Geometry Sculpting is the first stage where the DreamCraft3D framework attempts to create a 3D model in a way it aligns with the appearance of the reference image at the same reference view while ensuring maximum plausibility even under different viewing angles. To ensure maximum plausibility, the framework makes use of SDS loss to encourage plausible image rendering for every individual sampled view that a pre-trained diffusion model can recognize. Furthermore, to utilize guidance from the reference image effectively, the framework penalizes photometric differences between the reference and the rendered images at the reference view, and the loss is computed only within the foreground region of the view. Additionally, to encourage scene sparsity, the framework also implements a mask loss that renders the silhouette. Despite this, maintaining appearance and semantics across back-views consistently still remains to be a challenge which is why the framework employs additional approaches to produce detailed, and coherent geometry.

■ Collected data:
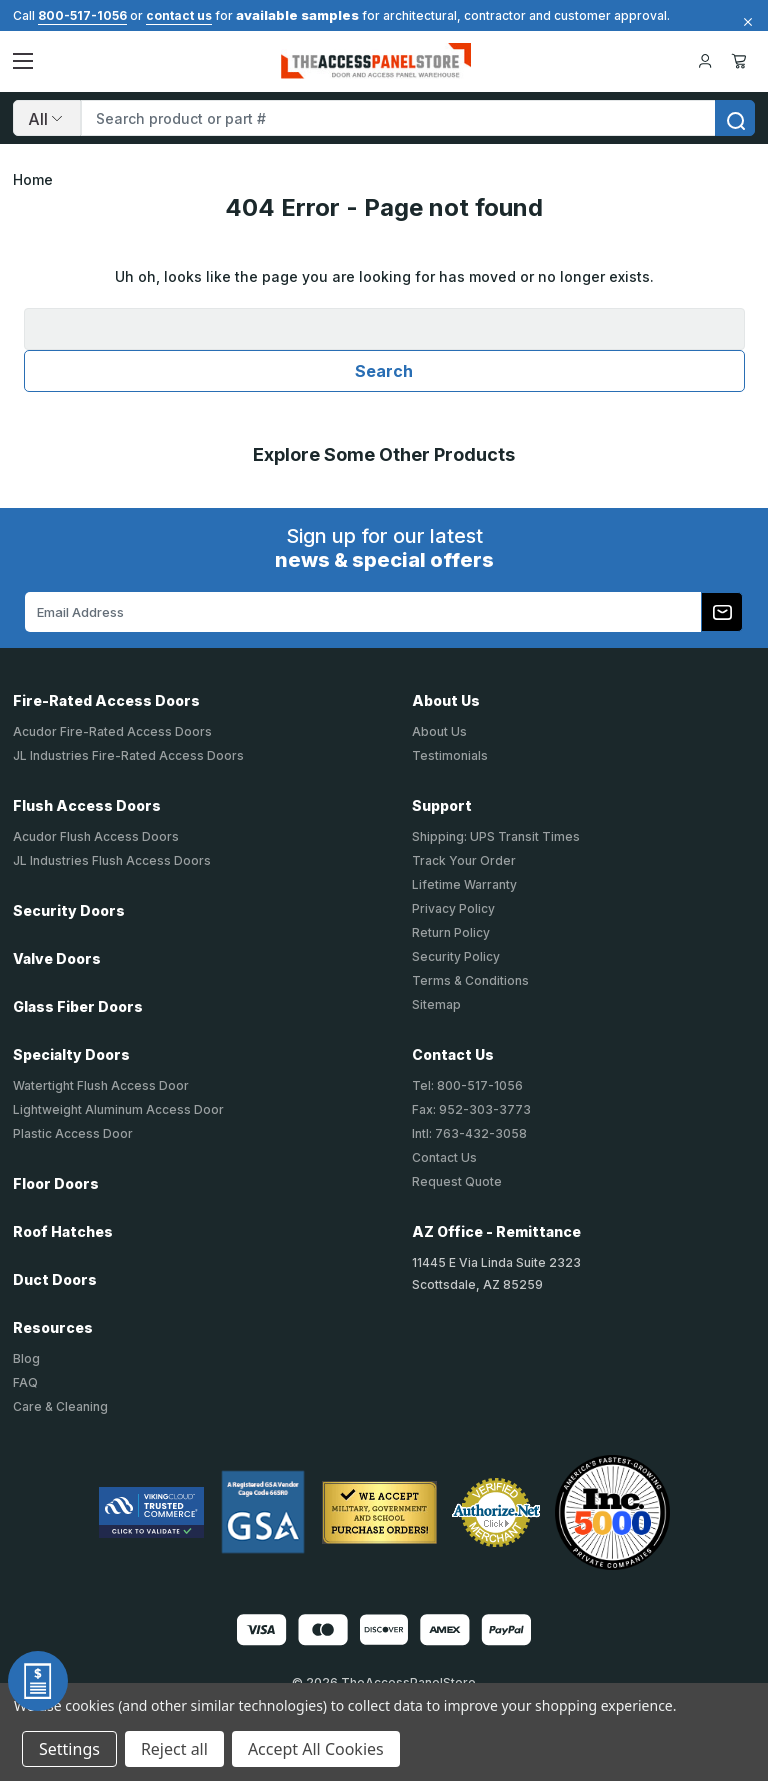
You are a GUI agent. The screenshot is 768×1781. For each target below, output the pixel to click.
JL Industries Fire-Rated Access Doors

■ Set of tasks:
• a. In the text on geometry sculpting, rewrite the paragraph beginning "Geometry Sculpting is the first stage" as a short bulleted list that keeps its main facts.
• b. Based on the text on geometry sculpting, say whether each statement below agrees with it. Answer yes or no, and quote the words of the text that decide it.
(i) The photometric loss is computed over the entire rendered image.
(ii) The mask loss serves to encourage scene sparsity.
(iii) Keeping appearance and semantics consistent across back-views is no longer a challenge.
• c. Answer these questions using the text on geometry sculpting.
(i) Which stage of the DreamCraft3D framework is Geometry Sculpting?
(ii) Which loss does the framework use to encourage plausible rendering for every sampled view?
(iii) What does the mask loss render?

■ Task-by-task answers:
• a.
- Geometry Sculpting is the first stage of the DreamCraft3D framework. It builds a 3D model that matches the reference image at the reference view and stays plausible from other viewing angles.
- SDS loss encourages each sampled view to render an image that a pre-trained diffusion model can recognize.
- Photometric differences between the reference image and the rendered image at the reference view are penalized. This loss is computed only within the foreground region.
- A mask loss that renders the silhouette encourages scene sparsity.
- Consistent appearance and semantics across back-views remain a challenge, so the framework uses additional approaches to produce detailed, coherent geometry.

• b.
(i) No: "the loss is computed only within the foreground region of the view"
(ii) Yes: "to encourage scene sparsity, the framework also implements a mask loss that renders the silhouette"
(iii) No: "maintaining appearance and semantics across back-views consistently still remains to be a challenge"

• c.
(i) The first stage.
(ii) SDS loss.
(iii) The silhouette.